No new hospital for Herts
West Hertfordshire Hospitals Trust’s long-running plan for a rebuild on the existing Watford General Hospital site, finalised last July, is one of the few current plans that is proposing a larger building and another 70 beds. Chief executive Christine Allen pointed out that this would not be a new hospital:
“while we recognise that some communities would like a new hospital, we have chosen the option we believe is most likely to secure funding.”
The West Herts allocation of £400m is higher than the £350m that had previously been assumed to be the most that could be secured, but well short of the £750m estimated cost of a new hospital in the Strategic Outline Case.
However the money must also cover investment to retain some form of hospital services in St Albans and in Hemel Hempstead, although neither of these will have any emergency services.

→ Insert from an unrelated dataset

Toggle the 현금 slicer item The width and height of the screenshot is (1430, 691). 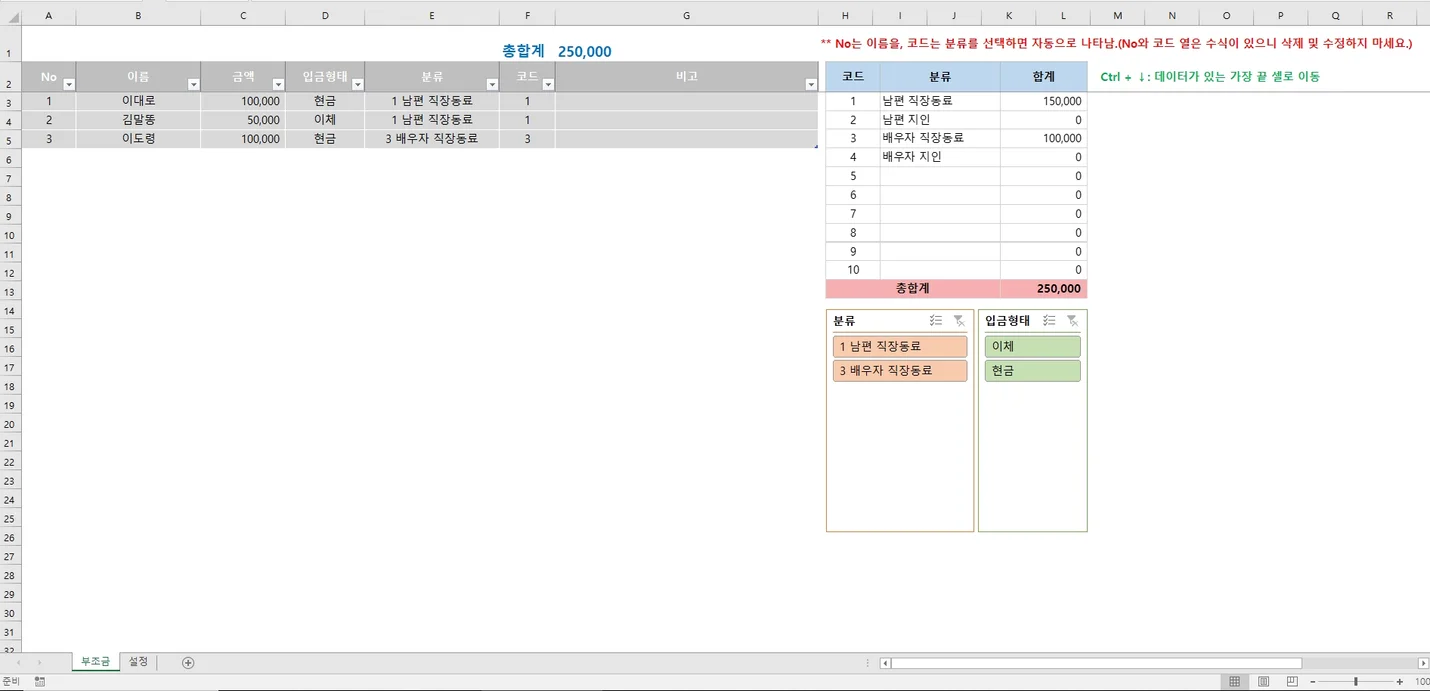(1032, 371)
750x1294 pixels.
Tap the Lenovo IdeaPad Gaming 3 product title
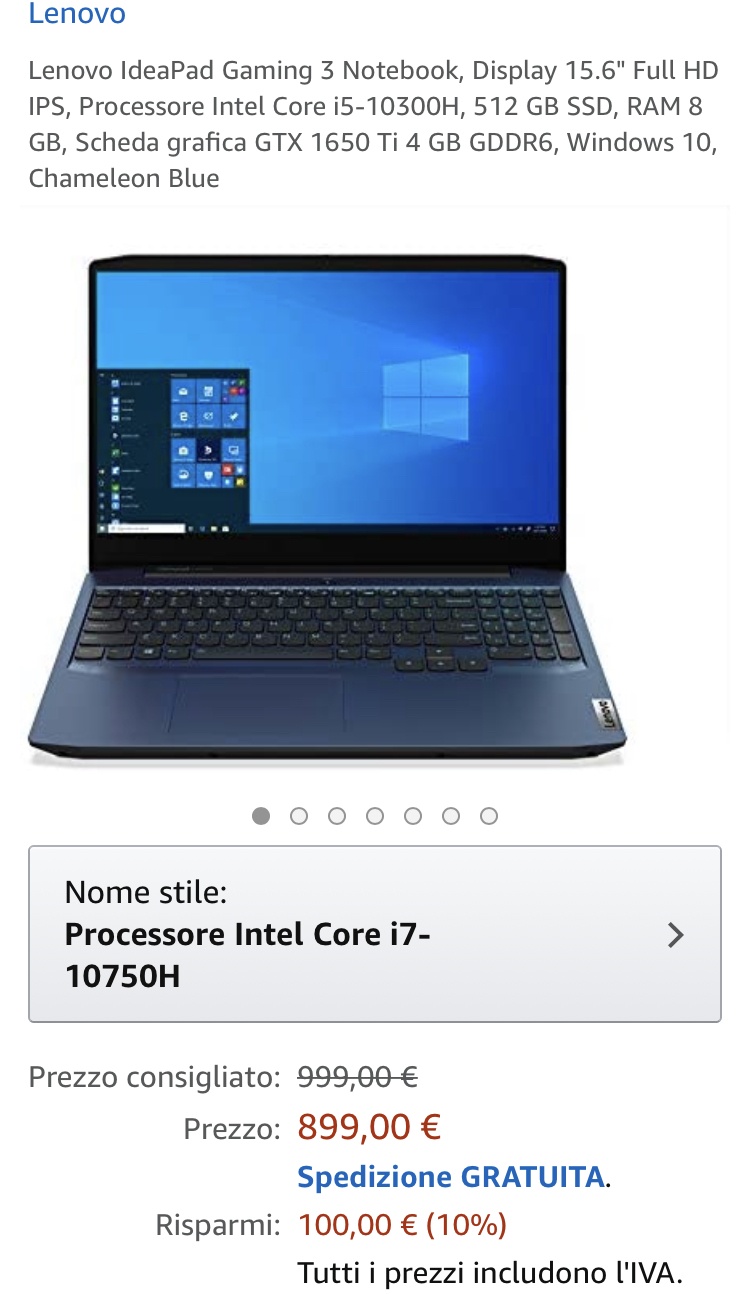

The Trust has 660 beds in operation this winter, plus 28 escalation beds, and was 93% full on January 19.
West Herts is also the only trust to openly mention the question of affordability: “In the meantime, we do know that the funding will be made available on the basis, as expected, that this operates like a loan and there will certainly need to be repayments.”
By contrast the second London project to get the go-ahead, Whipps Cross Hospital, part of the giant Barts Health trust, has made clear from the start that it will be a new, taller building on about one fifth of the site of the present hospital, releasing the remainder of the site for housing.
A glossy promotion pamphlet showing futuristic buildings makes no mention of bed numbers but it’s highly unlikely the new building will have any more beds than Whipps now has to deal with its large catchment population in Waltham Forest and surrounding NE London boroughs and parts of Essex.
Harlow’s Princess Alexandra Hospital (PAH) seems to be one of very few completely new hospitals on the list of new projects: the Trust Board decided after a public meeting last autumn that it did not want to attempt to rebuild on the existing site, but to build on a greenfield site by Junction 7A of the M1.
PAH chief executive Lance MCarthy warned the Board that the new hospital is unlikely to be open until 2025, and that the Trust itself does not have “the required skillset for a project of such size” – so will no doubt be in the market for management consultants as an additional resource to fill in the gaps.
There are still no details on the likely size of the new hospital, although earlier plans have included a 424 bed hospital with a total of 633 “care spaces”. The current one with almost 400 beds is consistently over 90% occupied even with an extra 24 escalation beds open.
Not enough cash
These six newly authorised projects are not the only ones with management wondering if the money they have been allocated is enough to pay for the new buildings they need.
In Shropshire the projected cost of the ‘Future Fit’ plan, to downgrade services at Telford Hospital and “centralise” emergency and specialist services in Shrewsbury has increased by 60%, from the £312m that has been allocated to an eye-watering £498m. Campaigners reckon local health chiefs have probably known for years they’d got their sums wrong – but chose to keep it quiet.
So while ministers continue to boast of the limited extra funding they will be giving the NHS after a decade of real terms cuts, the question is how far short this extra funding will fall, and how trusts desperate to renew crumbling buildings and clapped out kit can draw up realistic plans to deliver adequate capacity for decades ahead – and find the cash they need to make it happen.